Dillon stepped up and, with a registered nurse who was more than twice his age as his assistant, fitted hundreds of Zambians with eyeglasses. The highlight of the trip for Dillon was having the opportunity to fit the Chief of the Copperbelt Region, who presided over more than a million people, in glasses.

Since that time I have seen his heart turn more and more toward that land. His room is decorated in an African theme, we often find him poring over books teaching Zulu and Swahili, and friends on trips to Africa with him have told me he threatens to “lose” his passport multiple times. I’ve known since his first trip to a remote village in South Africa that part of his heart stayed in Africa.

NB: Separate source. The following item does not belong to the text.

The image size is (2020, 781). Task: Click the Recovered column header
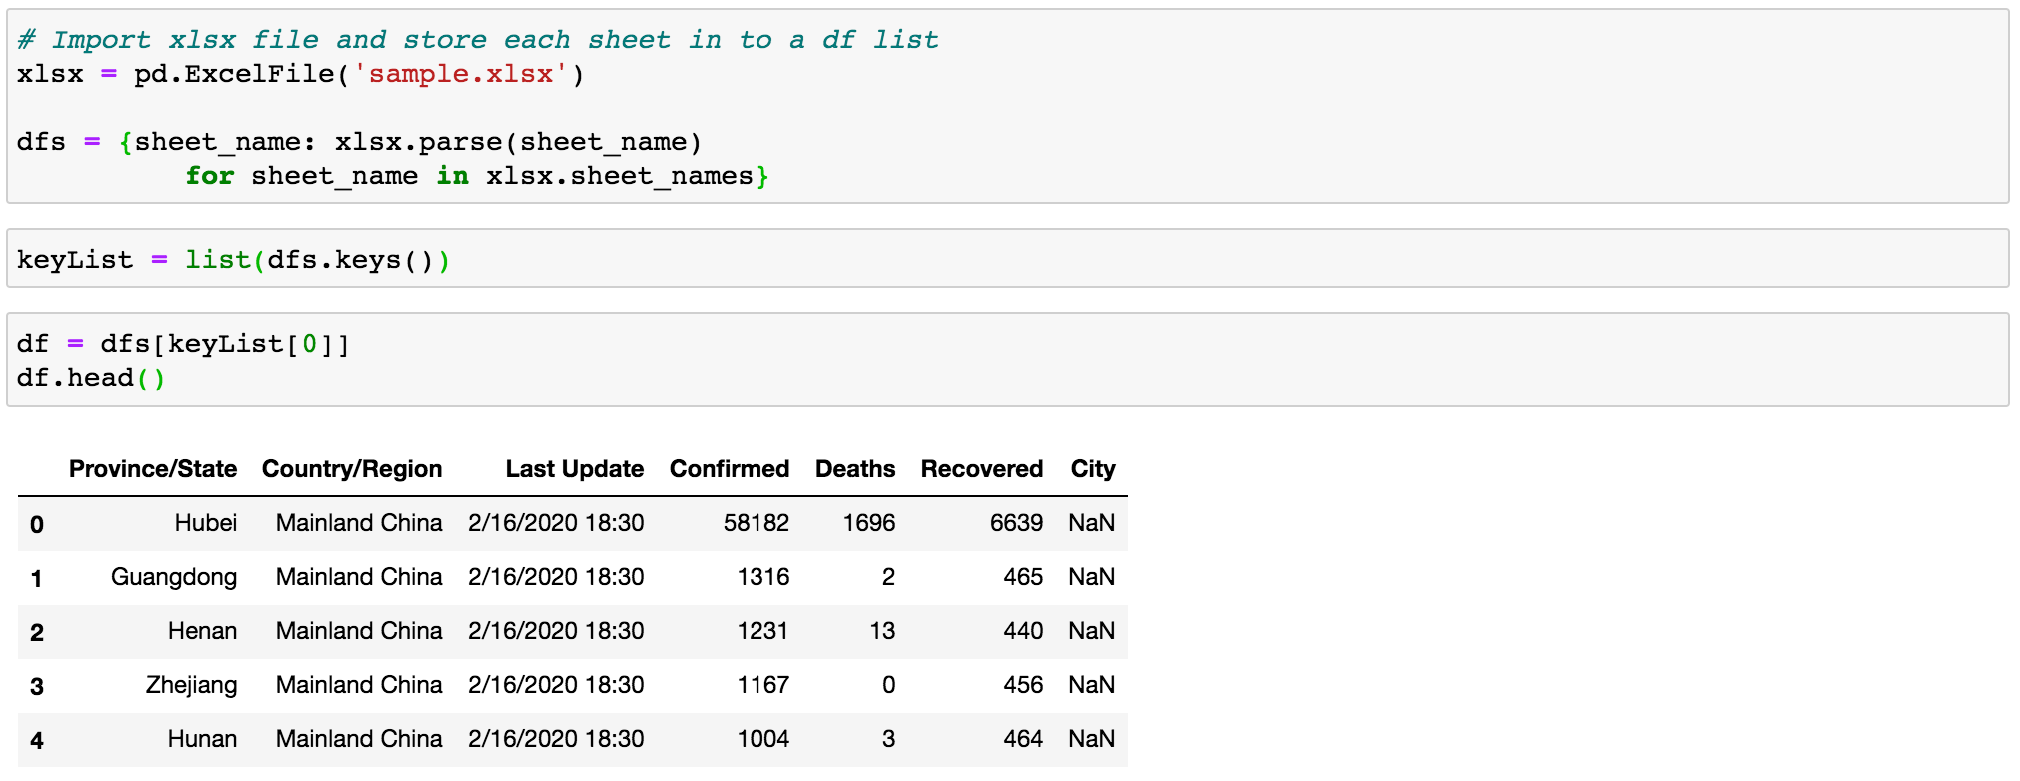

So now it’s time to share a little more of him. In four weeks, just after high school graduation, he plans to depart by himself on a 37-hour trip to a training  school in Mozambique, Africa, where he will be until mid-August, just a couple of days before he starts his college education at Baylor University. Though it will be painful for us to let him go, I thank God for answering a prayer I have prayed since before he was born – that God would use him to impact the world for the Kingdom of God.

I envision traveling with my husband to Africa when we are old and gray and someone coming up to us and saying, “Mr. and Mrs. Stull? Are you related to Dr. Stull? He came to our village and God used him in powerful ways to help us.”

“I have no greater joy than to hear my children are walking in the truth.” 3 John 1:4

 Dear Father, I want to lift up all the graduates this year, graduating from kindergarten to first grade, middle school to high school, or high school to college. We thank you for their growth and the learning opportunities you have blessed them with and the opportunities they will have as they look ahead. Help each of them to understand your deep love for them, and give them a vision for what you have planned uniquely for them to do. May they walk in your Truth, living this next season for your honor and glory. Amen.